■ 本文抜粋:
╔══
もちろん宗教問題といったセンシティブな会話をインスタで実施することはすぐには困難だろう。しかし、国家間の対立を通した国民間のコミュニケーションではなく、個人が、すきなように、すきな相手と、コミュニケーションできるわけである。勢いそうした相手との”はらを割った”会話の可能性も高まるだろう。この変化は、その中でその機能を享受しているとあまり感じないが、大きなものである。いや、すでに感覚的には人は”地球在住の人類のうちのひとり”として自らを把握し始めている。

青山俊薫老師の言葉

たとえば、今日、購読している雑誌「致知」11月号で、愛知専門尼僧堂堂頭を務める青山俊薫老師のインタビューを読んだ。5歳で出家、87歳になる今までを修行に努めた方の言葉だ。

17年間師事した(傍で直接仕えたわけではない)澤木興道老師の言葉として、「仏法とは相手を変えるのではなくて、こちらの目を、こちらの頭をつくり変えることだ」を挙げられている。またともすれば人は「欲」というものとの距離を測りかねて、欲を無理やり肯定したり、無理やり否定したりするものだと思うが、その欲を

人間には誰しも欲があります。この欲というものは命のエネルギーですから、とても大事なものです。 言い換えれば、気づく、気づかんに拘わらず天地総力を挙げての働きをいただきながら、この命があるわけです。

とされる。

命が尊い、自らの命がかけがえがない、と人はまずは思っている。が、どこかで不審の念があるものだ。自らの命、生きていることに意味は特段ないのではないか。

生まれてしまった、あとは死ぬまで生きるしかない、という。
╚══
■ やるべきこと:
a: 命と欲をめぐる文章のうち、「もちろん宗教問題といったセン」から下って「がら、この命があるわけです。」までを、一字も変えずにすべて書き写してください。
b: 命と欲をめぐる文章の最後の一文を受け、その先を引き取って続きを書く。

■ 提供資料:
╔══
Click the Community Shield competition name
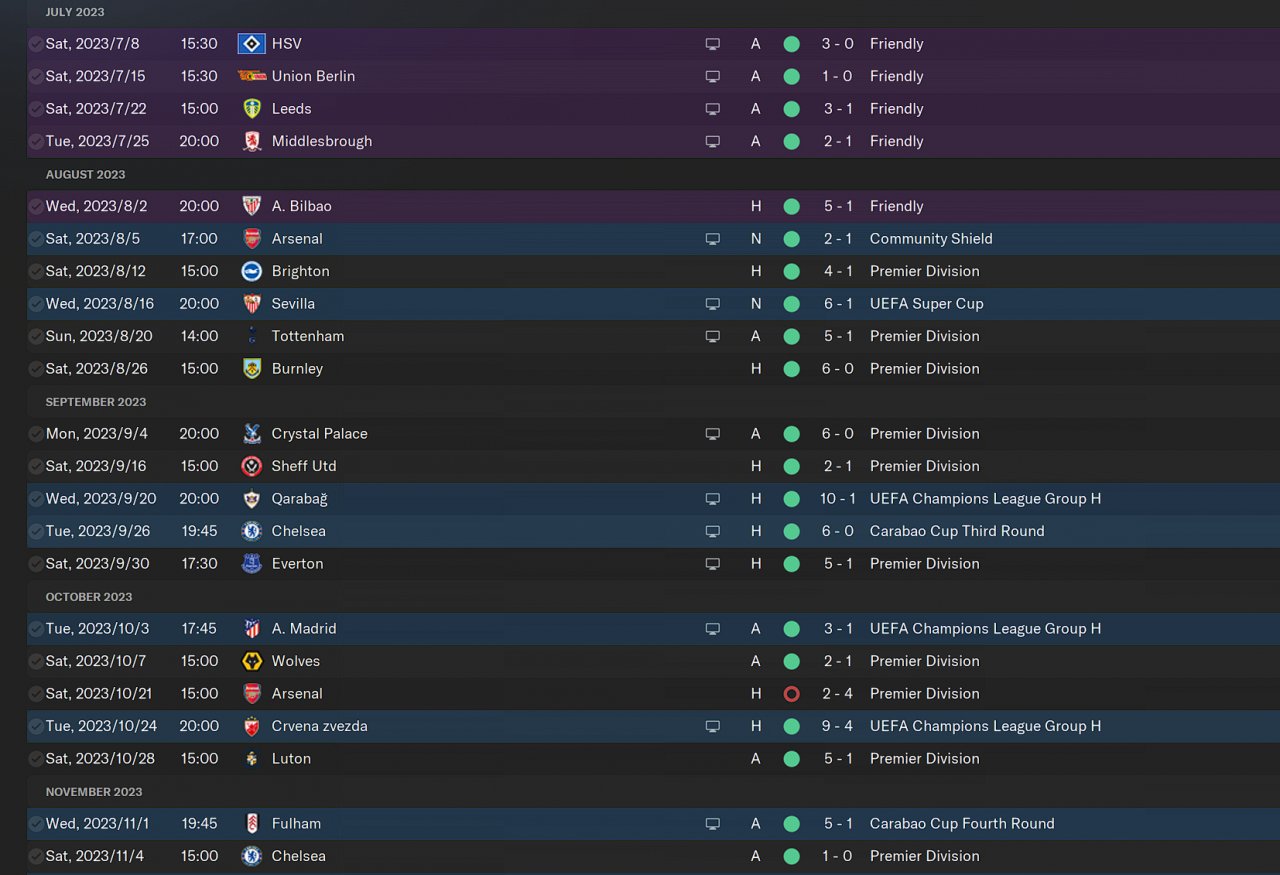 coord(931,239)
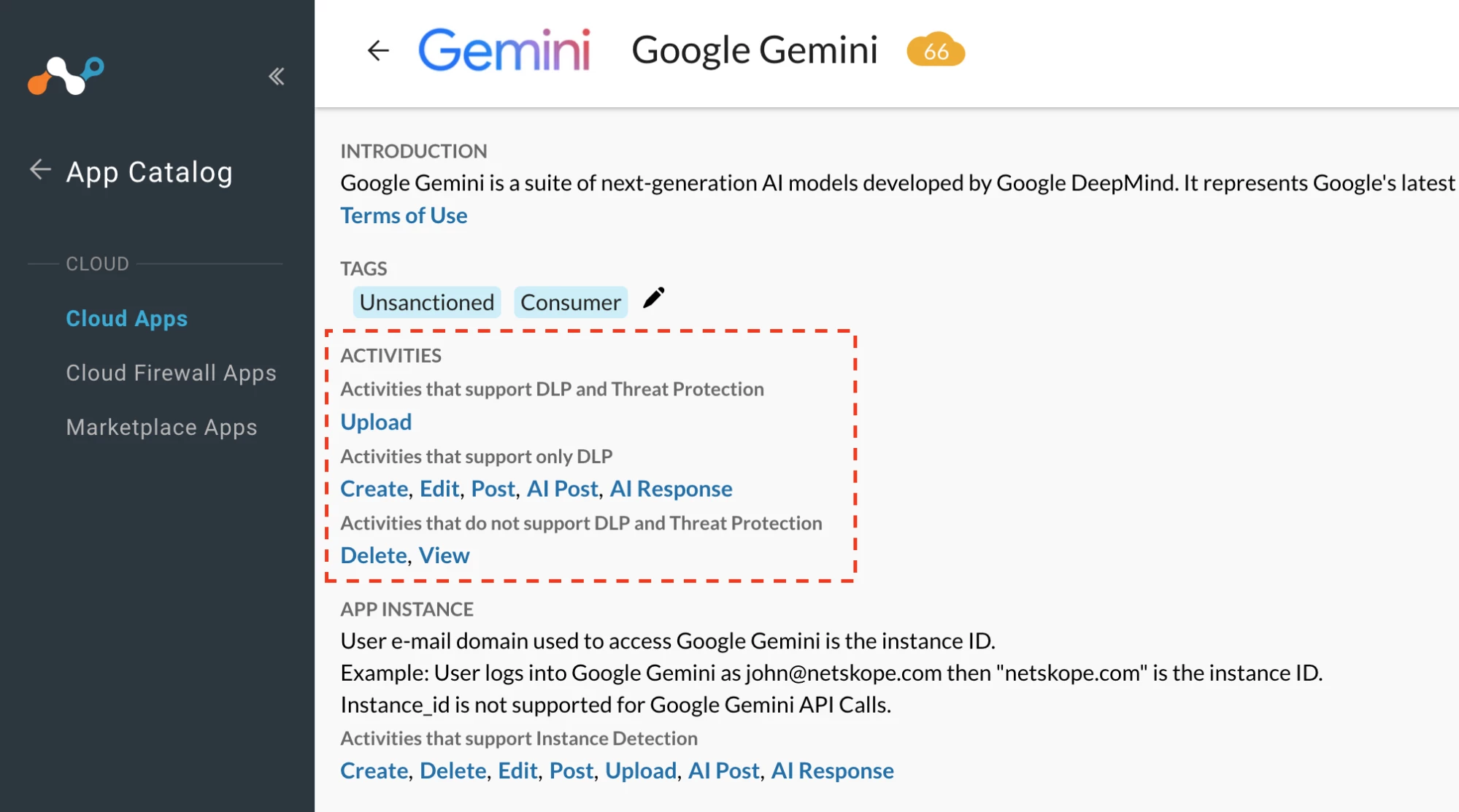The height and width of the screenshot is (812, 1459).
Task: Click back arrow beside App Catalog
Action: [x=40, y=170]
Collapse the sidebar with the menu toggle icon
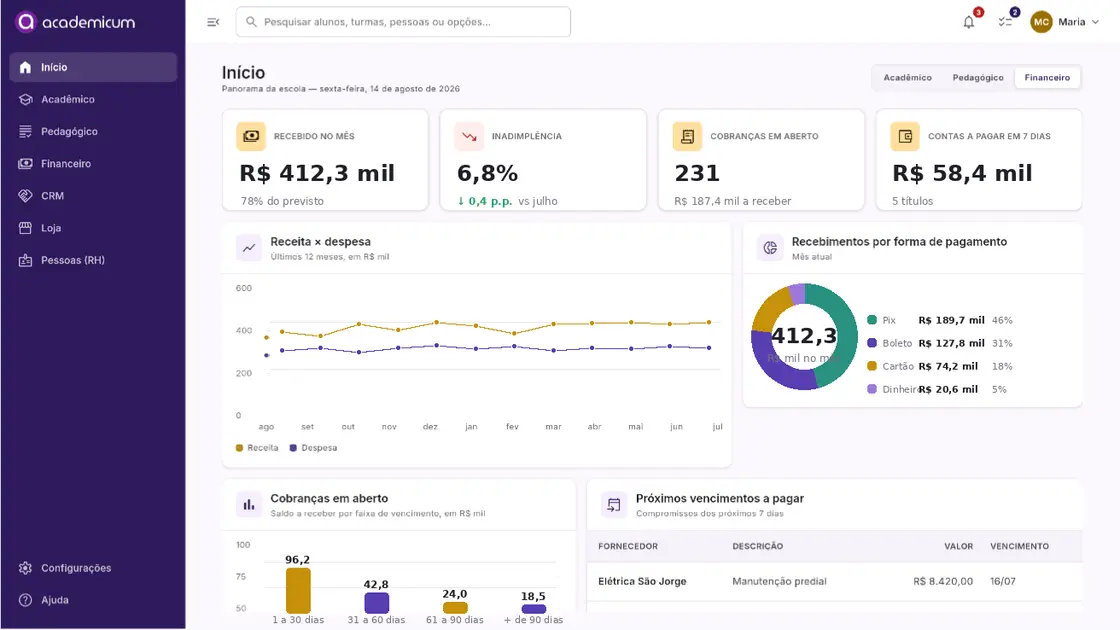The height and width of the screenshot is (630, 1120). (x=213, y=22)
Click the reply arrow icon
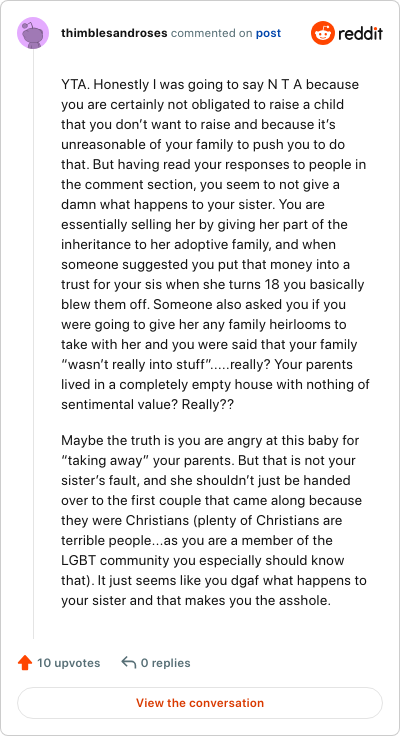400x736 pixels. [128, 663]
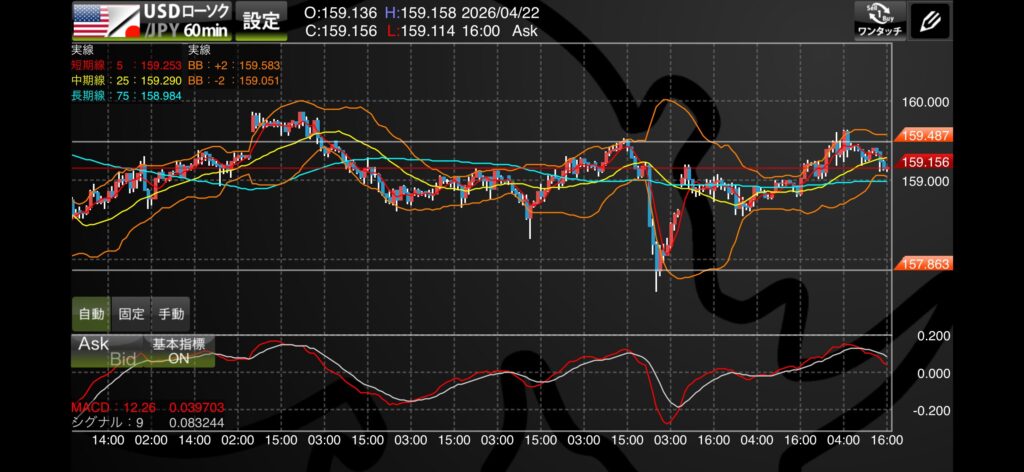Open the 設定 settings button

[263, 21]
╚══
■ 期待される結果:
a:
もちろん宗教問題といったセンシティブな会話をインスタで実施することはすぐには困難だろう。しかし、国家間の対立を通した国民間のコミュニケーションではなく、個人が、すきなように、すきな相手と、コミュニケーションできるわけである。勢いそうした相手との”はらを割った”会話の可能性も高まるだろう。この変化は、その中でその機能を享受しているとあまり感じないが、大きなものである。いや、すでに感覚的には人は”地球在住の人類のうちのひとり”として自らを把握し始めている。

青山俊薫老師の言葉

たとえば、今日、購読している雑誌「致知」11月号で、愛知専門尼僧堂堂頭を務める青山俊薫老師のインタビューを読んだ。5歳で出家、87歳になる今までを修行に努めた方の言葉だ。

17年間師事した(傍で直接仕えたわけではない)澤木興道老師の言葉として、「仏法とは相手を変えるのではなくて、こちらの目を、こちらの頭をつくり変えることだ」を挙げられている。またともすれば人は「欲」というものとの距離を測りかねて、欲を無理やり肯定したり、無理やり否定したりするものだと思うが、その欲を

人間には誰しも欲があります。この欲というものは命のエネルギーですから、とても大事なものです。 言い換えれば、気づく、気づかんに拘わらず天地総力を挙げての働きをいただきながら、この命があるわけです。

b:
だが、尊くはなくとも、意味はなくとも、天地の中でこうして“生”があり、生まれ、老い、病気を経験し、死ぬ。このことが奇跡的であることは間違いない。

この世にあることはすべて奇跡的なことであり、軽重もない、卑賎もない、重要であることもないこともない。

そこに気がつくこと、そうすれば、

澤木老師はそれを「天地一杯の命」、内山老師は「皮の突っ張りの中だけで生きているのではない」と表現されました。

致知 2020年11月号 P.17)

となる。

そう、無境界、である。一である。すべては全になる、である。

こうした”一”に宗教の差異による違いはあるのだろうか

勿論、私は各宗教に通じているわけではない。だが、その底にある、それぞれの宗教が求め与えようとすること。

偉大な宗教の、その教えの本質には、通底する真理があるように思う。

そう、真理。

そしてその真理を伝え、分かち合い、分かり合い、それを生きる。

そのことを行おうとする行為、魂こそが、”宗教”といわれるものの本質では

ないのだろうか。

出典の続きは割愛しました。